Ashley Jones, senior from Highlands Ranch, Colo., said that emojis help communication because they add another element to texting.
Jones said that there are certain times when emojis are appropriate.
“Emojis are good for casual conversations with friends but should not be used when texting a superior,” she said.
Jared Ray, junior from Murray, agreed that emojis can help communication, especially in conditions where the meaning of the text can be misinterpreted.
“I don’t think emojis are hurting communication,” Ray said. “I think in some ways it makes texting more effective because you can actually show emotion and people can actually figure out if you’re trying to use sarcasm or something like that.”

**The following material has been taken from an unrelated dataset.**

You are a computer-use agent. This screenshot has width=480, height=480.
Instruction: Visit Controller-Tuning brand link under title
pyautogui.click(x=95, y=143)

With more than 250 emojis, users can express their emotions, show what they are doing or provide comedic relief in an otherwise ordinary conversation.
Madeline Slimack, senior from Belleville, Ill., said that emojis help her understand when the sender is happy, sad or angry.
Jones also said she thinks people use emojis as non-verbal cues when they are texting because she thinks they are a simple way to translate emotion.
To some, the benefits of using emojis outweigh any rules that others may set for them. Slimack said she uses emojis all the time.
In contrast, both Ray and Jones said they try use emojis when explaining how they feel.
“I use them sparingly with close friends,” Jones said.
While there are both written and unwritten rules for when to use emojis, some students say it is a personal preference.